Although Charlie Chaplin was a major comedic film star during the silent film era, his words are what have affected me the most. The opening lines of his song "Smile" advises "Smile though your heart is aching; smile even though it's breaking; when there are clouds in the sky, you'll get by..." The word smile is repeated ten times throughout the song, yet whenever I hear it I begin to tear up. The song reminds me of my older brother Kamau. He has the uncanny ability to smile and laugh in almost any situation, no matter how inappropriate the situation may be. Nonetheless, my brother exudes happiness, and his joy is like the flu, where once he starts smiling you will smile too. I regret taking his smile for granted because now, whenever I want to see his smile, I have to lie down and close my eyes because the chance of seeing my brother smile are far and in between.

I recall one situation where we were preparing to fly to Kenya to visit family, so we needed Tetanus shots. I am not a huge fan of needles; actually to be honest, I hate them. So one can imagine how I felt as an eight-year-old sitting in a doctor's chair facing an intimidating woman with an even more intimidating needle in her hand. I eventually began to cry, so my brother courageously volunteered to go before me. What happened after that is hard to explain, but I will remember it forever. The nurse had my brother sit down, roll up his sleeves, and proceeded to wipe the area on my brother's arm where she was to insert the needle with alcohol. He was fine through the 'preparation period'. However, when she pulled out the needle, and Kamau realized exactly where the very sharp tip of the needle was headed, the smirk on his face was wiped clean off, and that was all I needed. I began to laugh uncontrollably. So uncontrollably, in fact, that by the time it was my turn for the shot, I did not feel the needle enter or leave my skin (to be honest I was still laughing in the car). Whether Kamau knew it or not, he gave me the strength to overcome something, my fear of needles, and he gave me a new coping mechanism, "laugh until it doesn't hurt".

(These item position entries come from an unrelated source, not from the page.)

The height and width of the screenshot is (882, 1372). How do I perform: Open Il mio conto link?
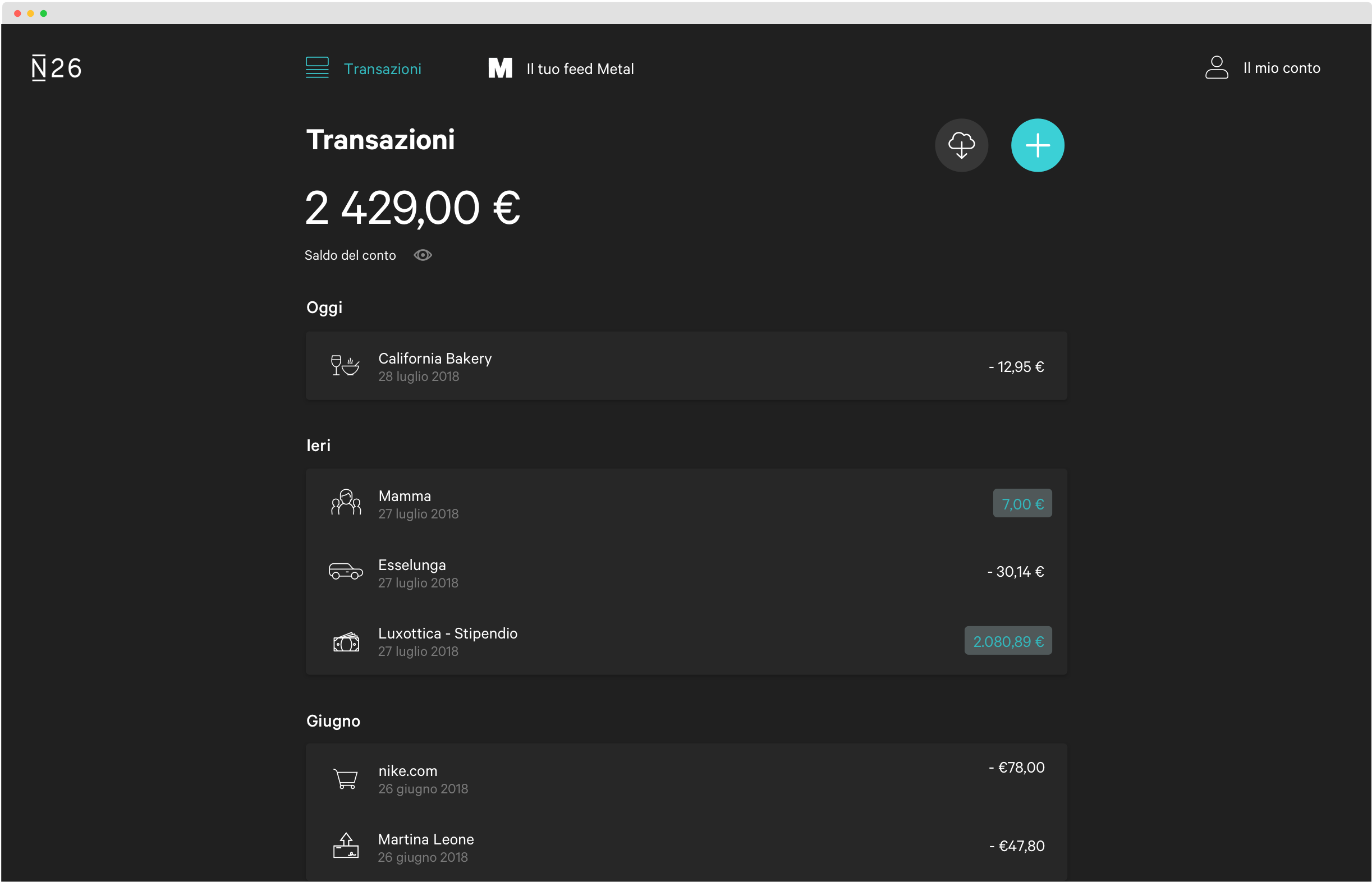[x=1282, y=68]
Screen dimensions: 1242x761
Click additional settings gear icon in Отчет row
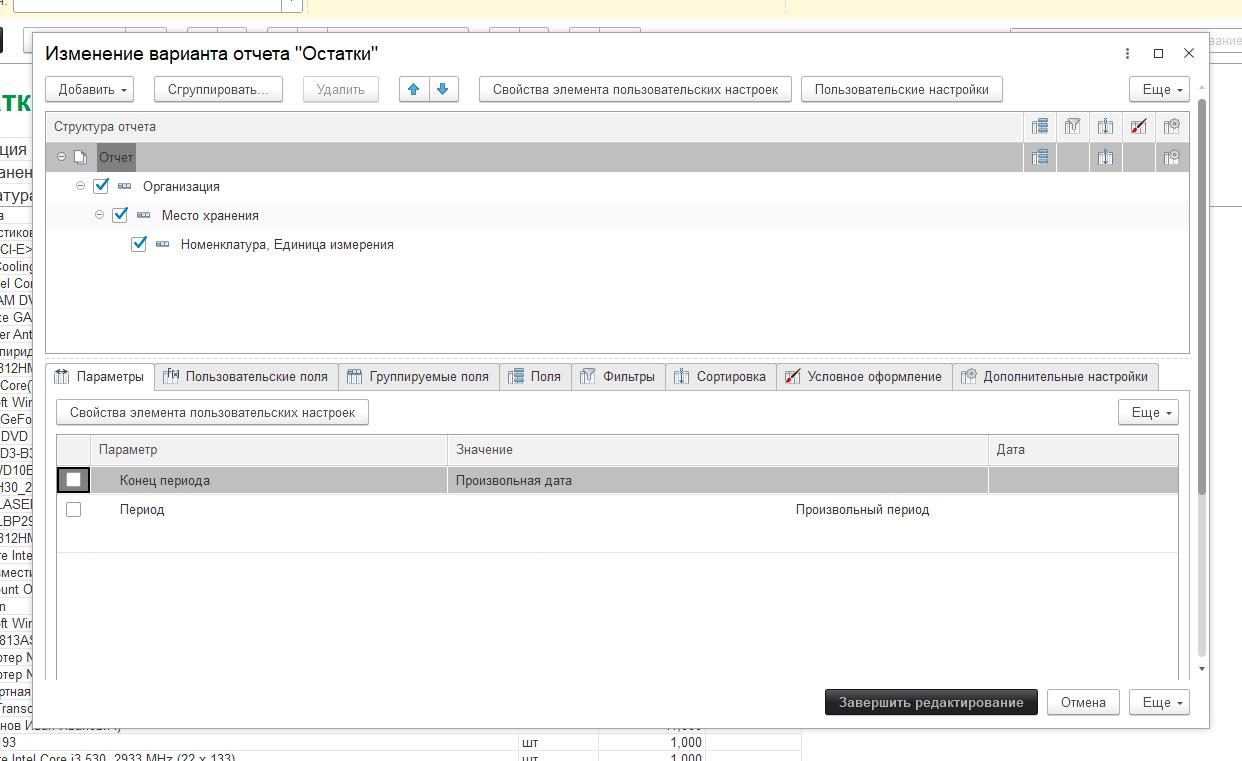pyautogui.click(x=1172, y=157)
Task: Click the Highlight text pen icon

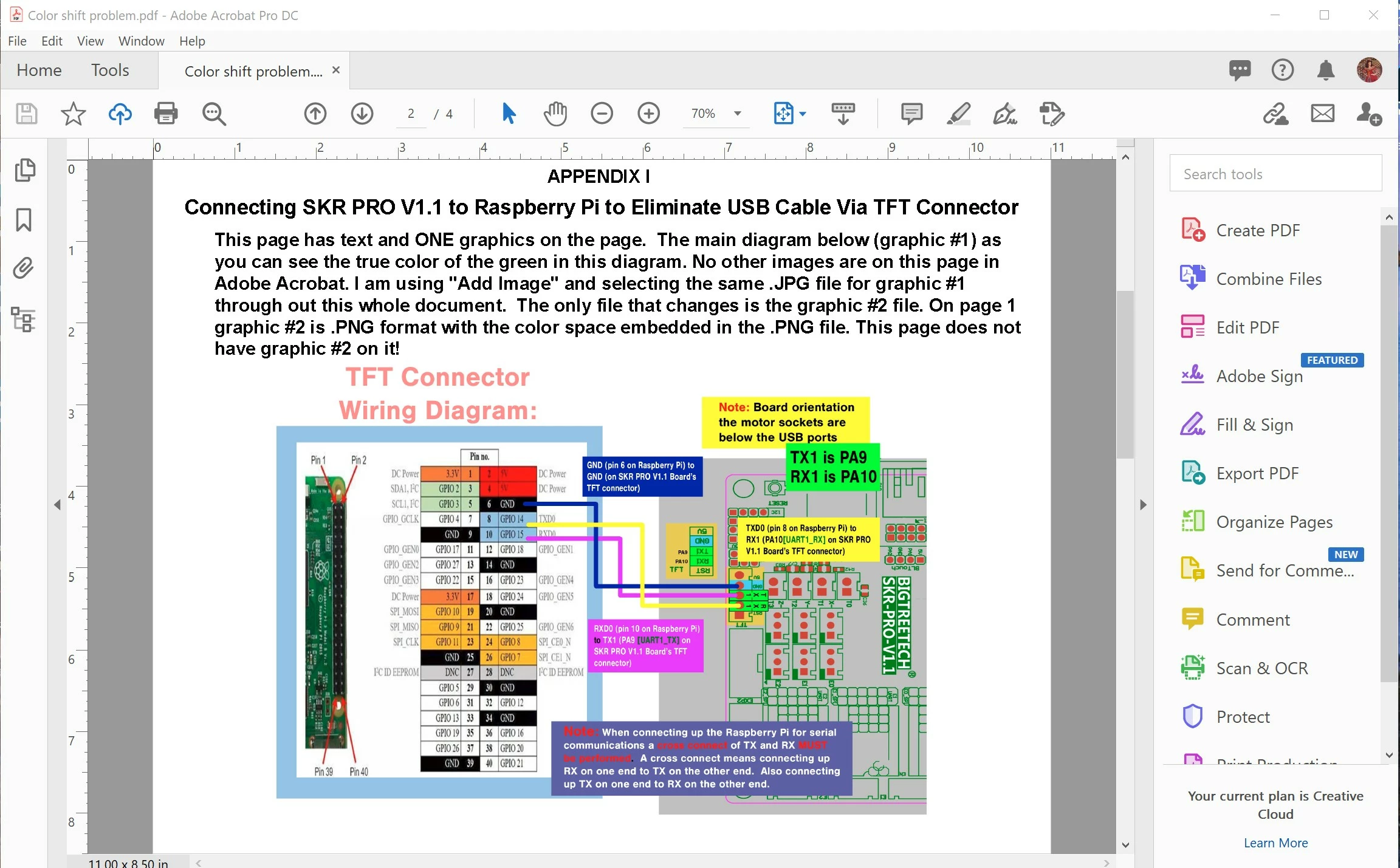Action: point(958,114)
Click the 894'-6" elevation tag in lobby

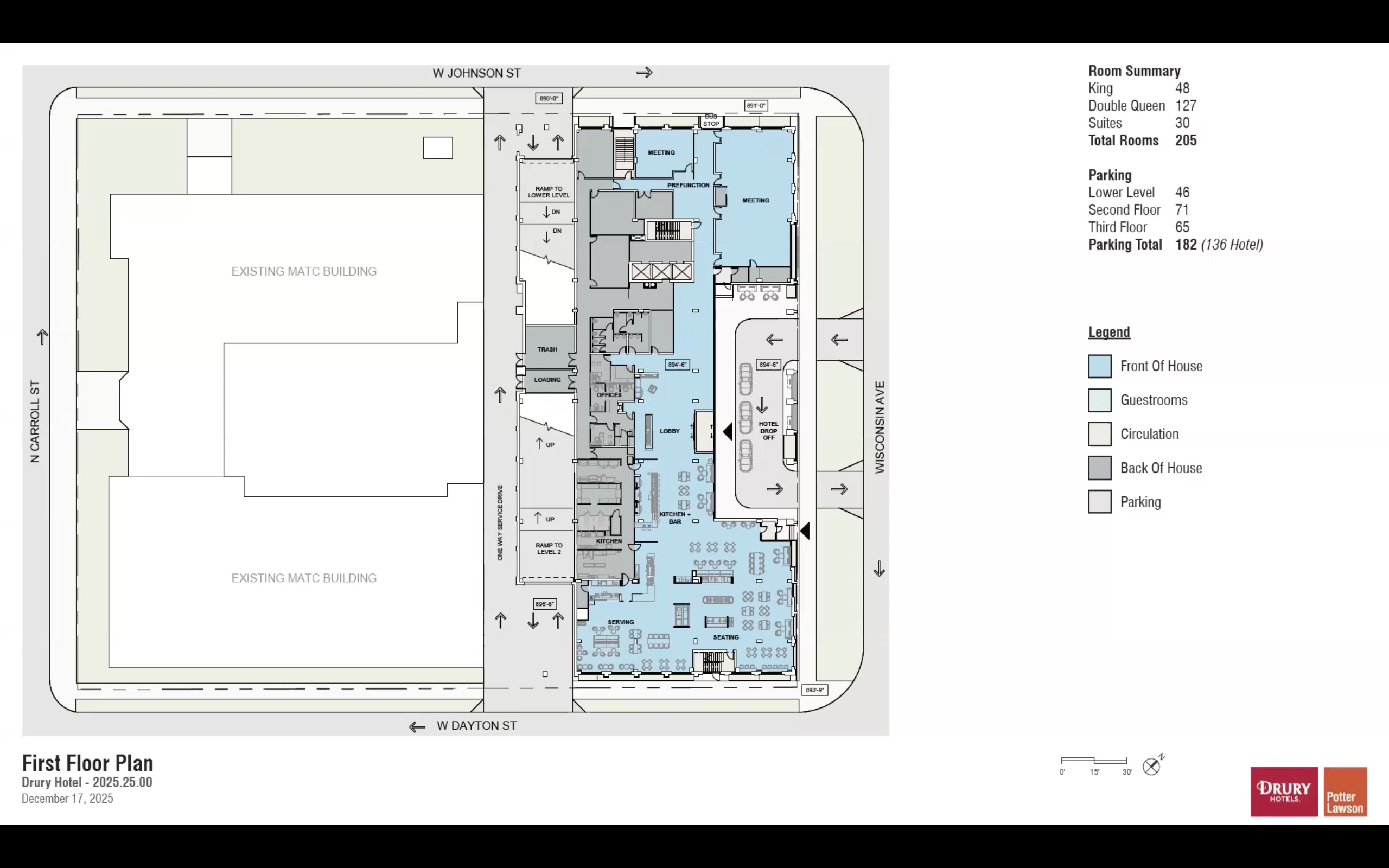pyautogui.click(x=677, y=365)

That was the summer of 2003. Six short years later on Thanksgiving Day, my brother was diagnosed with schizophrenia. There is no rulebook on how to react when a loved one is diagnosed with not only a mental disorder, but also one without a cure. To come home every day and have to witness my brother's degradation in to a shut in is the toughest thing I have ever had to do in my entire life, and initially, I had no idea how to cope with it. At school I would act as if everything is fine and remark on how beautiful life is, trying to hide my pain. But, as soon as I stepped into my house, anything and everything positive in me evaporated. I became an angry child. I took my frustration over the unfairness of the world out on the people who deserved it least, my family.

So overcome with grief over my brother's illness, I made the entire situation about me selfishly thinking only of the pain I was feeling. During a time when I should have been looking to my family for support, I pushed them away. Unfortunately, my wakeup call did not come until earlier this year when my brother was admitted into the ER after suffering a seizure. He had gone off his medication because, as he put it, "He was tired of being sick." It took my brother having a seizure to finally realize that I am not the one that is sick. I have no reason to mope around the house acting as if I was the world had turned against me. I do not have the right to place all the blame on the people I care about for my brother's illness, something they had, and still have, no control over.

I still have a viable chance of "making it", and I should not waste it feeling sorry for my brother, I should use it to help him. Helping my brother does not only mean finding a cure for his disease; it can also mean reminding him of something he loved to do, of what he has helped so many others to do, smile.